Wednesday, May 14, 2008

How Mentoring supports professional development

The 21st century business environment demands employees who are lifelong learners and companies with cutting-edge training strategies. How can mentoring help?

Do you sometimes feel as if your training department is becoming a mini-university? Developing job-specific skills, keeping your employees on the cutting edge, and preparing employees for advancement all require considerable resources and commitment. But your payoff is having more qualified employees and a more productive workplace.

Mentoring can help you meet your organization's professional development needs by identifying current training needs and methods, evaluating the effectiveness of current training, and developing compatible mentoring approaches.

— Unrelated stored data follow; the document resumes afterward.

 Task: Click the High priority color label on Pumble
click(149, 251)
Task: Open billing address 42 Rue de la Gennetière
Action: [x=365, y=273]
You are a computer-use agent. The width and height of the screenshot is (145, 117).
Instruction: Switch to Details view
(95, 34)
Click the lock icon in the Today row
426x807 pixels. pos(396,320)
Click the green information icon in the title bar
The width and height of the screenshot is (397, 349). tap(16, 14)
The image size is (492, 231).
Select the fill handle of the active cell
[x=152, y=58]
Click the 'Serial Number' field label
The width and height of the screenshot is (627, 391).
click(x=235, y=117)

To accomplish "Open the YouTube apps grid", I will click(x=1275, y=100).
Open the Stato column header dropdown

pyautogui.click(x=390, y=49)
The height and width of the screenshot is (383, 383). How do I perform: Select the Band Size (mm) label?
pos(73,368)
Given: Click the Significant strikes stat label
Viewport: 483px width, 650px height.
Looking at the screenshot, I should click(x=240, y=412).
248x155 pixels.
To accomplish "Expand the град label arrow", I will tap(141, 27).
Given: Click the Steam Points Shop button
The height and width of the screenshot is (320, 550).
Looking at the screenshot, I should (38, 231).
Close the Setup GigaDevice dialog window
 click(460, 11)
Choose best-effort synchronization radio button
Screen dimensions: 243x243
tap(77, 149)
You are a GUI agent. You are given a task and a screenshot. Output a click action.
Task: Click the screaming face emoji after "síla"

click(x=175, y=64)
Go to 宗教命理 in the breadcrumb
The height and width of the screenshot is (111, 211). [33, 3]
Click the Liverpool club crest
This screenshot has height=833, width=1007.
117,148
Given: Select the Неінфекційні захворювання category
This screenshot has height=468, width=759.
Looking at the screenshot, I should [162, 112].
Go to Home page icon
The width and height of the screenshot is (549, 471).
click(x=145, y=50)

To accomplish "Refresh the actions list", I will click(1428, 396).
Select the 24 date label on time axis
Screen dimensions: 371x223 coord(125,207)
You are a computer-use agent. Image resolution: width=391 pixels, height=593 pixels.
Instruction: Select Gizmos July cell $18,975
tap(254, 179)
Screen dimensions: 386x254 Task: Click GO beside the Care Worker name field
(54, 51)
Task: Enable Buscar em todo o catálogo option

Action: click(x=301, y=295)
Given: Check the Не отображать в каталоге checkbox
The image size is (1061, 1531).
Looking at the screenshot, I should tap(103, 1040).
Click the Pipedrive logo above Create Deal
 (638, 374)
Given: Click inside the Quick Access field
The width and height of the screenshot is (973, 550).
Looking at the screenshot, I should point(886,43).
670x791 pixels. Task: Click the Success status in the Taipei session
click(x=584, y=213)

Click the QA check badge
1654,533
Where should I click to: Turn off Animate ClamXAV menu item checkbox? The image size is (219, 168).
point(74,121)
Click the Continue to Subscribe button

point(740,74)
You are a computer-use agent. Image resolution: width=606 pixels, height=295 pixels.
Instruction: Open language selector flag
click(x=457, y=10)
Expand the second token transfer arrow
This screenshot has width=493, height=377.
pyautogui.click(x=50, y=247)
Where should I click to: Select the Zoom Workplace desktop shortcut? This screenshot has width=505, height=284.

First, you have to identify your current professional development needs and the methods being used to meet those needs.

Training Methods - Your training methods may include outside classes, on-site trainers, books and manuals, Web-based training, and training from supervisors, co-workers, or inside experts.
Training Needs - Your employees may need to acquire skills and knowledge related to technology, computers, writing, presentation, accounting, leadership, sales, and so on.

Next, you need to evaluate the effectiveness of your company's current professional development.
Are all professional development needs being met?
If your company has a high turnover rate, you may need an induction program. Or if you lack qualified candidates to promote from within, you may need to focus professional development efforts on leadership preparation or providing support to new leaders.

Are training methods appropriate for the material being taught?
A classroom is an effective setting for training a group of people on the same skills. But most classrooms—except for computer labs—don't allow learners to apply what they're learning. You may need to replace or supplement classroom training with other hands-on methods.
Finally, you must develop mentoring approaches that are complementary to and compatible with your company's current professional development. Mentoring programs should support other training methods, not conflict with them. Depending on the specific need, mentoring may replace or supplement other training methods, but shouldn't duplicate them.

When new employees need to learn specific job skills, mentors provide the most effective instruction by working alongside their proteges on actual project work.
If you provide Web-based training and leading books to help prepare promising employees for management positions, you will find supplementing those training methods with a mentoring program for new managers will improve the effectiveness of your training program.

Having a mentor is like having your own personal instructor and guide. You can use mentoring to meet professional development needs and improve the outcome of your current training programs. Mentoring supplements traditional training. When you identify current training needs and methods, evaluate the effectiveness of current training and develop compatible mentoring approaches.